Capacity charges are computed on the composite basis of plant availability and grid demand.
The idea is to compensate plant operators who produce at their maximum contracted output only to find that there is no demand for the power and that reserve tariffs/reactive power compensation is also inadequate or nonexistent at all.
For such unfortunate plant operators, a capacity charge kicks in to mitigate any undeserving commercial losses
In Ghana this fear of oversupply is rarely a problem so capacity charges and energy charges tend to blend into the bulk generation charge.
In the case of AMERI, however, what we have is a fixed charge, irrespective of plant availability since scheduled maintenance has been liberally exempted from the utilisation calculations and fuel supply and other facility risks have been removed from AMERI’s burden and transferred to the power buyer, Ghana.

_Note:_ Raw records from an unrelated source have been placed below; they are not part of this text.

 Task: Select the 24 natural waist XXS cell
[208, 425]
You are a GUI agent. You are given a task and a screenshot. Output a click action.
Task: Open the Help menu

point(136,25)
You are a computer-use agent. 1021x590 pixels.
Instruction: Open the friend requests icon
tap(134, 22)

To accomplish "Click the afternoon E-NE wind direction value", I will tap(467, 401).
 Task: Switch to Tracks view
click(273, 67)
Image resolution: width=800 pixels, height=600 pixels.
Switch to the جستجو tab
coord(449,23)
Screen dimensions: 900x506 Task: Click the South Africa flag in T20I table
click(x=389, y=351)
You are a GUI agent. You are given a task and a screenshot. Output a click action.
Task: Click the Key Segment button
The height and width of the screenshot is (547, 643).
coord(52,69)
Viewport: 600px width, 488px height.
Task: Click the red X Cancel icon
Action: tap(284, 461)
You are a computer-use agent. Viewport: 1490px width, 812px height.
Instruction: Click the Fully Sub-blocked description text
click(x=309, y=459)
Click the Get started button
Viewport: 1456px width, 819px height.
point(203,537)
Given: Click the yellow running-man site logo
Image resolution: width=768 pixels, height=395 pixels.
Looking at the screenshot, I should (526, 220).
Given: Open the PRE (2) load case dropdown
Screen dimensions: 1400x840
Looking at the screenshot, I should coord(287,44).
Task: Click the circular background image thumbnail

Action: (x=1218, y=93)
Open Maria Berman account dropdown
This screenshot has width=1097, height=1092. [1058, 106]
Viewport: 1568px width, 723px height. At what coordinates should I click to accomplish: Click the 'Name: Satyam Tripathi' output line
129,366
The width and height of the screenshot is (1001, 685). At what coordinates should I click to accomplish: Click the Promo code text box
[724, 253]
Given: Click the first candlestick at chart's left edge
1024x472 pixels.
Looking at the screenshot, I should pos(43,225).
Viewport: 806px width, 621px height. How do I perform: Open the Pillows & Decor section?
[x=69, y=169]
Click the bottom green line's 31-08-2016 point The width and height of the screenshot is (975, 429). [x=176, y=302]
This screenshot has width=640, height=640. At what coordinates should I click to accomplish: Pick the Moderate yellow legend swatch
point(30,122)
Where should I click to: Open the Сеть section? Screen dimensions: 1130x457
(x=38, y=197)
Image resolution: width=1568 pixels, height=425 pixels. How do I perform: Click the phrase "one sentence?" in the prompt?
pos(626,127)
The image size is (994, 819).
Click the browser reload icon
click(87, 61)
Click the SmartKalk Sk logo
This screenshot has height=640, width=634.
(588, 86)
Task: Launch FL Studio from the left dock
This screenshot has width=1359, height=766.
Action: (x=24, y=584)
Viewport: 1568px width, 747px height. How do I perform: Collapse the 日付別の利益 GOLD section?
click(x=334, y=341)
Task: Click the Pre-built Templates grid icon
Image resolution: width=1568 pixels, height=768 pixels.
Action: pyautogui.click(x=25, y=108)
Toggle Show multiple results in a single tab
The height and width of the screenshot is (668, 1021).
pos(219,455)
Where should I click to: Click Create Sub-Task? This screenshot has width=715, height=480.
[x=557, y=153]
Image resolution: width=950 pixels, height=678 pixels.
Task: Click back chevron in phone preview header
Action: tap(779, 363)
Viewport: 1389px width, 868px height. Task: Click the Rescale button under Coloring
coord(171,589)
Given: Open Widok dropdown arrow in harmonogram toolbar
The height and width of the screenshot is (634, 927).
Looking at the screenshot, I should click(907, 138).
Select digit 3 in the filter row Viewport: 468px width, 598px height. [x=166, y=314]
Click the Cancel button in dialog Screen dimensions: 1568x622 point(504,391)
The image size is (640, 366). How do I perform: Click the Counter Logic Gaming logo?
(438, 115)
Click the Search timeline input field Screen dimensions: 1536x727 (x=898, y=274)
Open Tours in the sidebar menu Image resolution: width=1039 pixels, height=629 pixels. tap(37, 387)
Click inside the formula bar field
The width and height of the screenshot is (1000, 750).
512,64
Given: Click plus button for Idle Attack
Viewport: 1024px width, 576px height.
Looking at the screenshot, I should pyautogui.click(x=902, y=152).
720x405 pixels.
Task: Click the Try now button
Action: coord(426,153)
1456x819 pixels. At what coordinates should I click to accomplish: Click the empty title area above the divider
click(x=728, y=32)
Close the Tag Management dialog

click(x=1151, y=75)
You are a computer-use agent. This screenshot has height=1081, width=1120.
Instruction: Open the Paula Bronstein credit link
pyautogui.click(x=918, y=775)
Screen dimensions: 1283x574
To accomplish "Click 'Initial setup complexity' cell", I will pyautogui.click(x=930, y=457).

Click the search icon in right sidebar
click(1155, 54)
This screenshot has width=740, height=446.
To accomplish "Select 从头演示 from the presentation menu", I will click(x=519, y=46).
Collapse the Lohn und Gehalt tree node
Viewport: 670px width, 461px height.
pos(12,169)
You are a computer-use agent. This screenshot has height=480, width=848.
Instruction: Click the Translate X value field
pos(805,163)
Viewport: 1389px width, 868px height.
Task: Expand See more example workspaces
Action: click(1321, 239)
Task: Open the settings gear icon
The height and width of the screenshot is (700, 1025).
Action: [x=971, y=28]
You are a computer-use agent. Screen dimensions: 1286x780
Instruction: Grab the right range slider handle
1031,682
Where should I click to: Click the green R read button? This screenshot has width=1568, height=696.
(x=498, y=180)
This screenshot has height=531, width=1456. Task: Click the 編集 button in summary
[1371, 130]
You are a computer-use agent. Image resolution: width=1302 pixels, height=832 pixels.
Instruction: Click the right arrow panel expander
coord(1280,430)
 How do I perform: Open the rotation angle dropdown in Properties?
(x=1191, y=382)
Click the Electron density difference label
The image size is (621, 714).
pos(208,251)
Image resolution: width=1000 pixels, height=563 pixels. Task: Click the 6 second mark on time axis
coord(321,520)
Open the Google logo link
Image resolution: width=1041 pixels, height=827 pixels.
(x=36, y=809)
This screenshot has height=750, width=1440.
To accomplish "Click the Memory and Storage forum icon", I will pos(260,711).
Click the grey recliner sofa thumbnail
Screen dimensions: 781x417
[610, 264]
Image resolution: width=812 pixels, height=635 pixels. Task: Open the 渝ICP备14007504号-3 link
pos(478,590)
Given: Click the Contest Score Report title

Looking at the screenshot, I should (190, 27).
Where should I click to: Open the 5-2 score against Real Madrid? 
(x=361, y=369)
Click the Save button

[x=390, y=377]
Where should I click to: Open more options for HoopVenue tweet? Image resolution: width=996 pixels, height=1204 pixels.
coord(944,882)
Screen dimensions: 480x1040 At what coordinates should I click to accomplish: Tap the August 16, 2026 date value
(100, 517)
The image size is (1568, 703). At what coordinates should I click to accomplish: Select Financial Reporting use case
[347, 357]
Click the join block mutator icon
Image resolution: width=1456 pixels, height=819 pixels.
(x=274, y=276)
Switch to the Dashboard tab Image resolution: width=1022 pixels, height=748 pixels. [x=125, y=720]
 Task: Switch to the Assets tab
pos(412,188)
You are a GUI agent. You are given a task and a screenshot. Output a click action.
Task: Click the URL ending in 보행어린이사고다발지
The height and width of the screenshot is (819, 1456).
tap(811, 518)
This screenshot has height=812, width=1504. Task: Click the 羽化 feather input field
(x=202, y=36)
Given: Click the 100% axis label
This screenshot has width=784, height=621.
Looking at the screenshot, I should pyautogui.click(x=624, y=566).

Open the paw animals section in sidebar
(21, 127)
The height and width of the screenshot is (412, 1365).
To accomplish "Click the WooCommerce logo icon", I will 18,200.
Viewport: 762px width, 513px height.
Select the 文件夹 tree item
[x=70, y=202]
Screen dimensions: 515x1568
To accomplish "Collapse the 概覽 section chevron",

It is this same muddled misapprehension of basic elements in the structure of the deal that has led the ex-DAG to interpret the variable Energy Charge in the contract capped at $16.6 million per annum as a “wear and tear” margin.
When has “wear and tear” ever been separated from O&M costs, when it has already been factored into the project financing; then smuggled into a separate price-gouging scheme; and, finally, slapped on top of the already extortionate tariff price buildup? A pricing scheme that overall shall see us paying AMERI three times what the average plant in Ghana receives for power?
As we have said many times before, we do acknowledge that the prospects of Ghana prevailing in a mediation or arbitration in a fair and just effort to recoup some of the monies being paid monthly to AMERI do significantly depend on the cooperation of the former Power Minister and the ex-DAG.
For that reason alone, we shall remain open-minded about engaging in any exercises that can bridge the differences between us and them. God give us stamina.